# The task
Start at the line in the entries below that contains "Terms (147, 2550)", stop at the line that contains "About Us (681, 2402)", and output exactly the lines in that span, both ends included.

--- Records provided Enclosed Below ---

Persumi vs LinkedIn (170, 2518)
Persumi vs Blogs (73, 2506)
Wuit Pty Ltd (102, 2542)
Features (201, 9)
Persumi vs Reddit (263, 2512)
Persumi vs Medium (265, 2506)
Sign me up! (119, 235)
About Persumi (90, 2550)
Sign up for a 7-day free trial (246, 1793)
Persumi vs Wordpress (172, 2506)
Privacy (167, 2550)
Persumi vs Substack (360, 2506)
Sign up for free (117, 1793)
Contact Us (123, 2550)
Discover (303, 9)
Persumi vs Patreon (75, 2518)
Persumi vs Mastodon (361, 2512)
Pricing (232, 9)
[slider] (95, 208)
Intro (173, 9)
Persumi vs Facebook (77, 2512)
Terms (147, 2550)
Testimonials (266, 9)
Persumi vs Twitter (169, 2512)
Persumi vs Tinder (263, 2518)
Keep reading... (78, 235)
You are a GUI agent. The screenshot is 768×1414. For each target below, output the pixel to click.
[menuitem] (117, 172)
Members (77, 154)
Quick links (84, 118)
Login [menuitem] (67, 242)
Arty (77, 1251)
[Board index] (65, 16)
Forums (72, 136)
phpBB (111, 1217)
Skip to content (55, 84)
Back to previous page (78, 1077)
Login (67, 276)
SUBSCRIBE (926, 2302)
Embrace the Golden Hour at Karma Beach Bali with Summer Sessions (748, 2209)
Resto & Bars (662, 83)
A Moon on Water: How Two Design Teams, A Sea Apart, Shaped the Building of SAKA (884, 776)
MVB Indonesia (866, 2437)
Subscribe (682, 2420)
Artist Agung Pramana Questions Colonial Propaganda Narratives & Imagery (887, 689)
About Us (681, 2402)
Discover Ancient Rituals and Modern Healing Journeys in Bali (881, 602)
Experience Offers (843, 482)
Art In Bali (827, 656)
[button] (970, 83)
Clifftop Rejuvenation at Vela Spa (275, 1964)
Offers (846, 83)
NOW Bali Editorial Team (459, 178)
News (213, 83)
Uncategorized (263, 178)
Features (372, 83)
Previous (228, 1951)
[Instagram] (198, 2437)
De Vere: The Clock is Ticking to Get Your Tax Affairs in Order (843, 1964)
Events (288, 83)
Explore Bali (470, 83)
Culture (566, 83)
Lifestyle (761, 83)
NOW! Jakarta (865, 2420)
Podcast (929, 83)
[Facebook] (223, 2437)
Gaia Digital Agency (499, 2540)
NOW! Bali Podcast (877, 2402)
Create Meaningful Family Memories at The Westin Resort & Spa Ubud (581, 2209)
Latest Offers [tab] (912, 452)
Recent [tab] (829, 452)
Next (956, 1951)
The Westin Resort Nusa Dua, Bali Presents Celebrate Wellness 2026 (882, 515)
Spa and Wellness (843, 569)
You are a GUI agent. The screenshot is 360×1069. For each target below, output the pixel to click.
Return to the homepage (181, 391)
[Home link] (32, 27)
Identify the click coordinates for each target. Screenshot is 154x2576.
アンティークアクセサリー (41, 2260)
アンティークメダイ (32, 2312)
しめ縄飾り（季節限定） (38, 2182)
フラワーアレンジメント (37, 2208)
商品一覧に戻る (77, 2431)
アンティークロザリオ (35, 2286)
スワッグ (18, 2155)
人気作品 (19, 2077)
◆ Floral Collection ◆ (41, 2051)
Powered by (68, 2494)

--- End of Enclosed Records provided ---

# Completed exercise
Terms (147, 2550)
Testimonials (266, 9)
Persumi vs Twitter (169, 2512)
Persumi vs Tinder (263, 2518)
Keep reading... (78, 235)
You are a GUI agent. The screenshot is 768×1414. For each target below, output the pixel to click.
[menuitem] (117, 172)
Members (77, 154)
Quick links (84, 118)
Login [menuitem] (67, 242)
Arty (77, 1251)
[Board index] (65, 16)
Forums (72, 136)
phpBB (111, 1217)
Skip to content (55, 84)
Back to previous page (78, 1077)
Login (67, 276)
SUBSCRIBE (926, 2302)
Embrace the Golden Hour at Karma Beach Bali with Summer Sessions (748, 2209)
Resto & Bars (662, 83)
A Moon on Water: How Two Design Teams, A Sea Apart, Shaped the Building of SAKA (884, 776)
MVB Indonesia (866, 2437)
Subscribe (682, 2420)
Artist Agung Pramana Questions Colonial Propaganda Narratives & Imagery (887, 689)
About Us (681, 2402)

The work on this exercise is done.